Today's ODAT reading suggested that there must be 'some small bit of time during the day when we can lift our thoughts out of the swamp of confusion'.
I would go much further. When I'm not actively engaged in discourse with others or a mentally taxing activity, I turn my thoughts to God or fill my immediate airwaves with spiritual content (whether words or music).
Is that extreme? No more extreme than thinking one's own thoughts. Ask all the people around you how much of the day they spend thinking your thoughts. Ask yourself how often others do actually ask what you think about something. It's vanishingly rare. And yet one thinks one's own thoughts constantly.
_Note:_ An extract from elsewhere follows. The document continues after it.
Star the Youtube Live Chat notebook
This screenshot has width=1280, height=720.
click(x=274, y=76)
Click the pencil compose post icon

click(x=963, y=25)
To think one's own thoughts, musing about one's impressions or opinions about this or that, is no more eccentric or monomaniacal than it would be to muse constantly about asparagus or the War of the Spanish Succession. But such obsessions might discharge into being very good at growing or cooking asparagus or into an uncommon depth of knowledge and understanding about a genuinely interesting topic.
The same cannot be said about thinking one's own thoughts. Not only is that eccentric and monomaniacal: it is usually destructive and damaging, not to mention base, baseless, dilettantish, solipsistic, and casuistical.
In this light, turning one's thoughts constantly to God reveals itself to be an adequate and suitable countermeasure to a rapacious, ravaging pathology.